Immunohistochemical analysis of organic anion transporter 2 and reduced folate carrier 1 in colorectal cancer: Significance as a predictor of response to oral uracil/ftorafur plus leucovorin chemotherapy

Colorectal cancer is one of the most common malignancies in developed countries and chemotherapy is the standard treatment option for advanced colorectal cancer. Identification of biomarkers for predicting response to uracil/ftorafur plus leucovorin (UFT/LV) chemotherapy is an important issue in colorectal cancer treatment. Organic anion transporter 2 (OAT2) and reduced folate carrier 1 (RFC1) are the major uptake transporters of 5-fluorouracil (5-FU) and LV, respectively. In the present study, the correlation between OAT2 and RFC1 expression and histological response to preoperative UFT-based (UFT or UFT/LV) chemotherapy was investigated. Pre-treatment biopsy specimens obtained from 45 patients were evaluated for OAT2 and RFC1 expression levels by using an immunohistochemical approach. A high expression of OAT2 and RFC1 was significantly correlated with good response to UFT-based chemotherapy (P<0.0001 and P= 0.002, respectively). In multivariate logistic regression analysis, a high OAT2 expression was an independent predictor of good response to UFT-based chemotherapy (P=0.02), unlike RFC1 expression.
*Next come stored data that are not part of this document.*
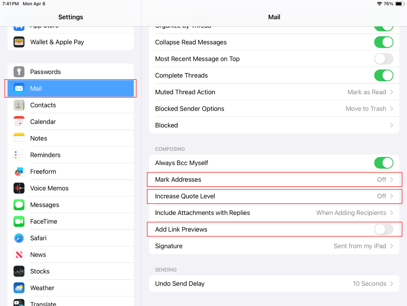Select the Voice Memos waveform icon
Image resolution: width=407 pixels, height=306 pixels.
click(x=19, y=188)
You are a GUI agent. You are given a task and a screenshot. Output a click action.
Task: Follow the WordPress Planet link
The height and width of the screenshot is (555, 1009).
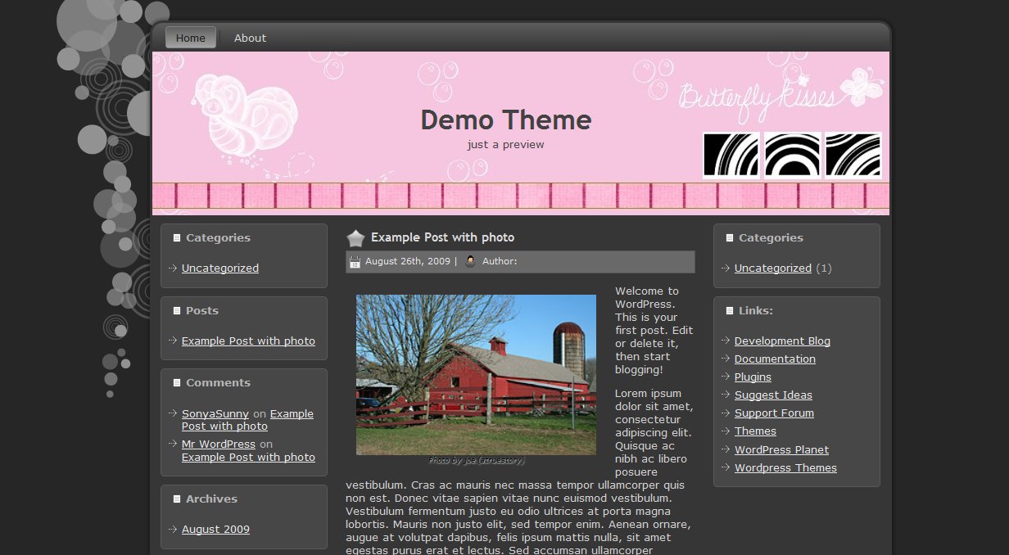pyautogui.click(x=781, y=450)
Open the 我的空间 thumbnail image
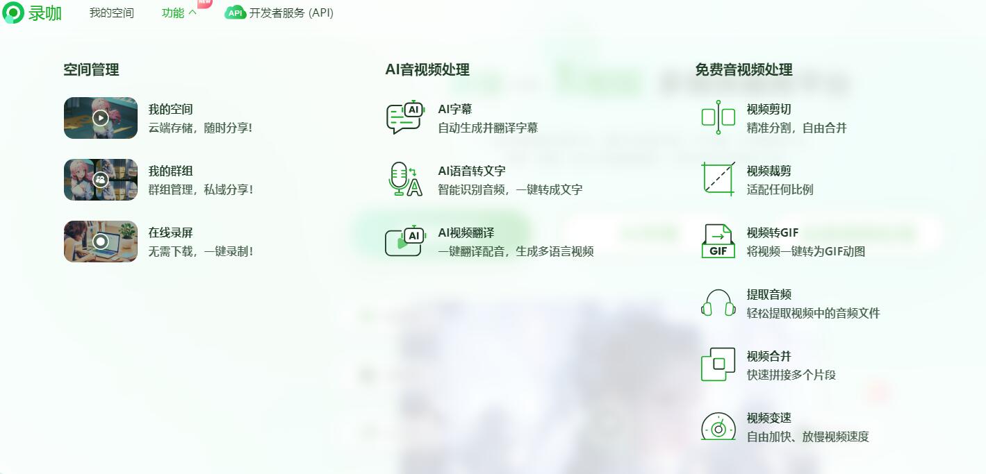This screenshot has height=474, width=986. tap(101, 118)
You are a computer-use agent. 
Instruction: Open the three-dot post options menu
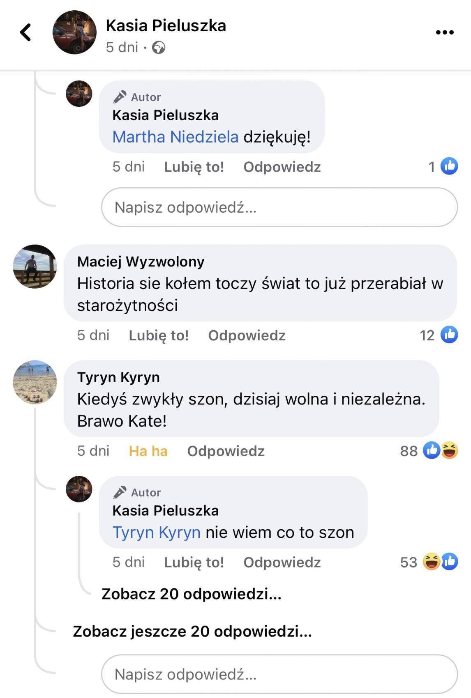click(445, 32)
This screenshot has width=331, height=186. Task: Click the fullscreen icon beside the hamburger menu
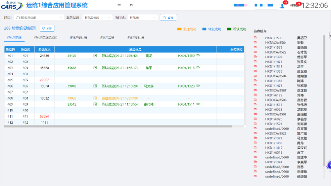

High expression levels of OAT2 were significantly correlated with a good response in the UFT-treated (P= 0.04) as well as the UFT/LV-treated (P<0.0005) groups; however, RFC1 expression levels were significantly correlated with a good response only in the UFT/LV-treated group (P=0.02). Therefore, immunohistochemical analysis of OAT2 and RFC1 may serve as a useful tool for predicting the efficacy of UFT/LV treatment regimens in colorectal cancer patients.